* _ACTIVITY A_
List every person mentioned by name in the piece on U.S. intervention in Venezuela.
* _ACTIVITY B_
According to the piece on U.S. intervention in Venezuela, what inflation rate did the International Monetary Fund predict the country would likely reach by the end of 2019?
* _ACTIVITY C_
Extend the piece on U.S. intervention in Venezuela past its final sentence.

* _SELECTED PASSAGE_
※ ※ ※

Former President George Washington famously warned his successors to avoid foreign entanglements when he left office in 1796. But 223 years later, the United States has repeatedly ignored his plea.
“Our country seems to have a habit of toppling foreign governments,” University of Vermont Political Science Professor Melissa Willard-Foster said in a Feb. 7 lecture at Emory. “Pretty much every president since FDR has pursued foreign-imposed regime change.”
Most recently, President Donald J. Trump’s recognized Venezuelan opposition leader Juan Guaido, once again inserting the U.S. into another country’s politics.
Willard-Foster, who has researched why hegemonic countries force administration changes, has shown that it is less costly for countries to opt for intervention instead of negotiating a settlement that would keep the leader in place. However, the U.S. would err in authorizing military force in ongoing talks with Venezuela.
Few countries are in as much turmoil as Venezuela. Since Nicolas Maduro was elected president of Venezuela in 2013, he has overseen a nation imploding on itself. In October 2018, the International Monetary Fund predicted the country’s inflation rate was likely to top 10,000,000 percent by the end of 2019, an astounding indication of a crisis reminiscent of post-World War I Germany when people towed wheelbarrows of money to stores to buy basic necessities. On the humanitarian side, Maduro’s faux-democratic government has jailed political dissidents, violently attacked opposition protests and held a mockery of an election last May in which critics were barred from running. More than half of Venezuelan families cannot scrape together enough money to address basic food needs, causing the average citizen to lose 24 pounds over the past year. These problems have been exacerbated under Maduro’s corrupt and inept reign, and there is no question it is time for him to go.
Nevertheless, if Trump authorized a military expedition to remove Maduro, it would be a massive misstep. Although he has been noncommittal on the idea, both Secretary of State Mike Pompeo and National Security Adviser John Bolton seem receptive to a military expedition. And as we’ve learned from his administration, Trump’s mindset is always subject to change.

※ ※ ※

* _RECORDED DATA_

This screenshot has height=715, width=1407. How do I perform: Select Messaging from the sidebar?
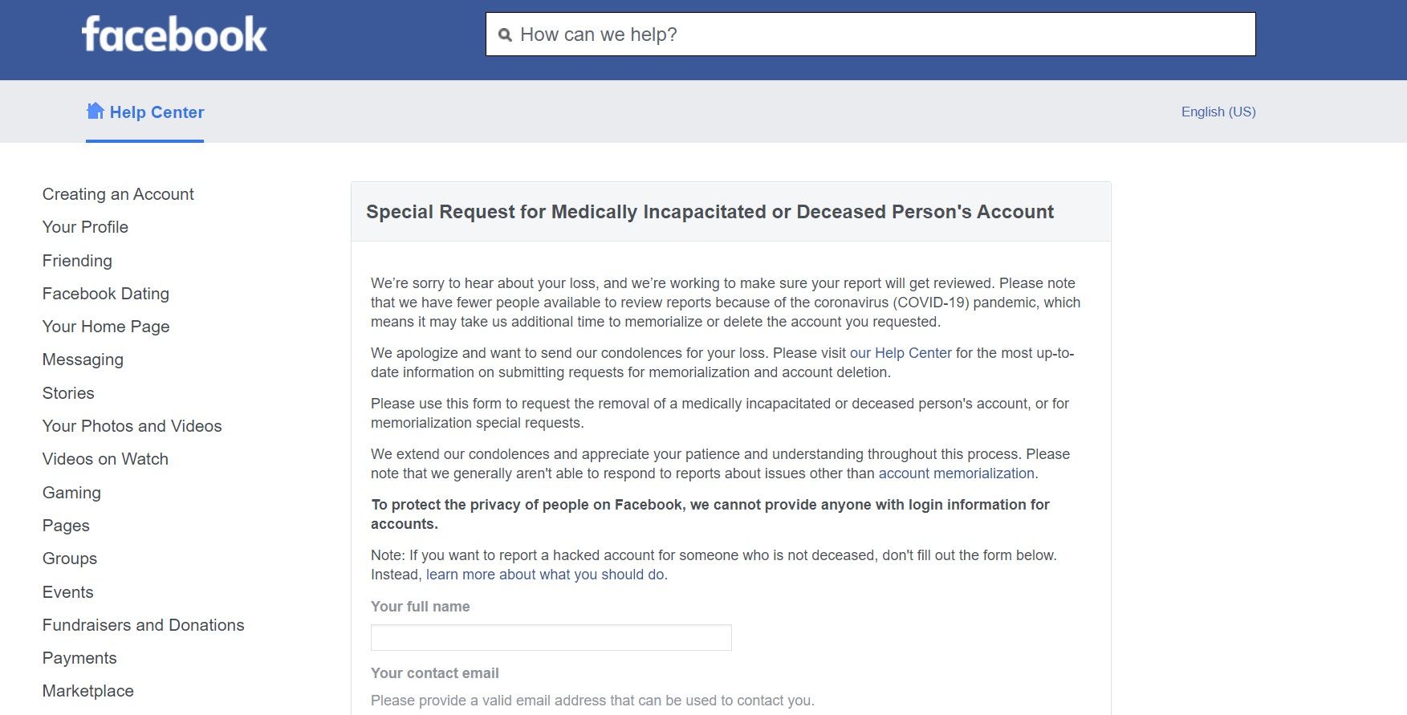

※ ※ ※

* _TASK RESULT A_
George Washington, Melissa Willard-Foster, FDR, Donald J. Trump, Juan Guaido, Nicolas Maduro, Mike Pompeo, John Bolton

* _TASK RESULT B_
More than 10,000,000 percent.

* _TASK RESULT C_
The problems with this strategy are numerous and could cost the U.S. for years to come, as with Iraq in 2003. Even if the military operation successfully removes Maduro, the odds would favor a prolonged conflict within Venezuela. While Guaido has seemingly united factions of the opposition, there is no guarantee he would be able to hold off an insurgency against the new government. Venezuela also controls twice the amount of land of Iraq and it is likely that U.S. troops would be stationed in the country for the foreseeable future to support the new-formed regime from attacks.
Furthermore, some experts believe direct meddling could push other Latin American countries further in support of Maduro because of their overarching distaste for U.S. interventionism.
The Trump administration needs to keep ramping up economic sanctions against the Venezuelan government to bring Maduro to the negotiating table, not plan a military coup. Additionally, we should increase the amount of aid in the form of food and medicine for those hurt by the oppressive regime to help with the unimaginable hardships they are experiencing. While Maduro has made a point of blockading his country from receiving any of this support, anything that gets through is helpful and everything that doesn’t foster feelings of resentment toward Maduro.
The U.S. has to act fast and work with its allies to get rid of Maduro once and for all, without involving our armed forces. Military intervention would be dire for the U.S. and the Venezuelan people.
Robert Woolf (21C) is from Chappaqua, N.Y.